Hace un par de semanas les hablaba aquí mismo de la posibilidad de que en el Congreso de los Diputados se utilizaran las distintas lenguas cooficiales del mismo modo que se ha venido utilizando hasta hoy nuestra lengua común, la única que posee el marchamo constitucional de “lengua oficial del Estado”. Entonces era una posibilidad. Ahora es más que eso, tras el pacto al que llegó el PSOE del candidato Sánchez con el prófugo de Waterloo y por el que Francina Armengol, esa mujer tan desaforadamente incorrecta con el lenguaje que es capaz de referirse “a los mayores y a las mayoras”, ocupa desde el pasado jueves la Presidencia de la Cámara. En su discurso inaugural, la flamante presidenta se dejó llevar por el entusiasmo y anunció que a partir de aquel momento esas lenguas que sólo tienen carácter oficial en determinadas regiones de España iban a oírse en los plenos.
Por supuesto, como la razón y la ley son enemigas del entusiasmo, ya han empezado las frenadas. (Que es lo mismo que aguarda, sin duda –como explicaba hace unos días el director de este periódico, Álvaro Nieto–, a la propuesta análoga que el ministro Albares ha trasladado a la Unión Europea.) Sobre lo absurdo de la iniciativa, teniendo como tenemos una lengua común, no voy a insistir. Añádanle el costo que va a suponer para las arcas públicas. Lo que me interesa poner hoy de relieve son las contradicciones en que han caído sus promotores. Es verdad que se trata de quienes han gobernado y legislado en los últimos cinco años aprobando leyes como la del sólo sí es sí, por lo que a nadie debería sorprender que del cumplimiento de la promesa hecha a Puigdemont pueda salir un bodrio de semejante magnitud. En todo caso, y por si sirve para hacer entrar en razón a quien corresponda, ahí van algunas consideraciones.

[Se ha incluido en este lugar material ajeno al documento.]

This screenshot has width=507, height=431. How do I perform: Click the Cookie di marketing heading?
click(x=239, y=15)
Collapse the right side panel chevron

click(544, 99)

La igualación entre la lengua oficial y las cooficiales en los plenos del Congreso no responde a ningún criterio comunicativo; únicamente simbólico y sentimental. Se entiende que el que va a expresarse en gallego, catalán o vascuence en vez de hacerlo en español, es porque siente esos idiomas como propios o, cuando menos, como más propios que el otro. No en vano tal propiedad está recogida en los respectivos Estatutos de Autonomía, por más que se refiera al territorio y no a los ciudadanos que en él residen. Pero, siendo así, ¿por qué ni Díaz, ni Armengol, ni por supuesto Puigdemont y asociados, han incluido el valenciano entre los idiomas beneficiados por una futura utilización en el Congreso? En el Estatuto de Autonomía de la Comunidad Valenciana no hay otra lengua “propia” que la que se designa con este nombre. La razón, ya se lo figuran, es de tipo político, aunque se disfrace de filológica. El valenciano, ciertamente, es una variedad dialectal del catalán, pero el motivo por el que se designa así en el Estatuto y no como catalán tiene que ver con el uso y la costumbre del lugar. (Lo mismo ocurre con el mallorquín, el menorquín, el ibicenco y el formenterense, aunque en este caso los redactores del Estatuto de Baleares ni siquiera se tomaron la molestia de incluir las respectivas denominaciones en la norma institucional.) Un motivo sentimental y simbólico, en definitiva, como el que lleva a los impulsores de la iniciativa a proponer lo que han propuesto y que debería contar, por tanto, con la misma consideración y respeto.
Claro que, una vez abierto el melón, ¿dónde ponemos el límite? Ya se ve con lo del valenciano –o con lo del aranés, que para el caso es lo mismo– que la cooficialidad estatutaria no es argumento suficiente para formar parte de la élite lingüística de este país. Y si lo importante no es esto, sino la condición de lengua diferenciada, ¿por qué despreciar entonces el asturiano o el aragonés, cuyos hablantes han expresado ya, por vía interpuesta, la sensación de agravio? Uno tiene la sensación, al cabo, de que el único criterio que acabará importando será el que la Mesa del Congreso decida aplicar. A lo Batet, vaya.
No quiero terminar este artículo sin pedir a nuestros representantes políticos un poco de empatía con los intérpretes que vayan a ser contratados para desarrollar tan abnegada labor. Por competentes que sean, traducir a una cualquiera de las demás lenguas en contacto las intervenciones, pongamos por caso, de la ministra de Hacienda en funciones, la sevillana María Jesús Montero, o del diputado mallorquín de Sumar, Vicenç Vidal, tendrá un mérito enorme que debería ser retribuido adecuadamente. Sobre todo en el caso de este último. Imagínense que Vidal va y le suelta a algún diputado nacido en otra parte de España este modismo de su tierra: “Vostè té esperit de Francina, que lo que no sap ho endevina” (literalmente, “Usted tiene espíritu de Francina, que lo que no sabe lo adivina”). Por mucho dominio del catalán que atesoren, no creo que el conocimiento les alcance para encontrar un modismo equivalente en otra lengua. Y conste que la Francina que preside el Congreso nada tiene que ver con la oracular. Aunque ya le gustaría, supongo.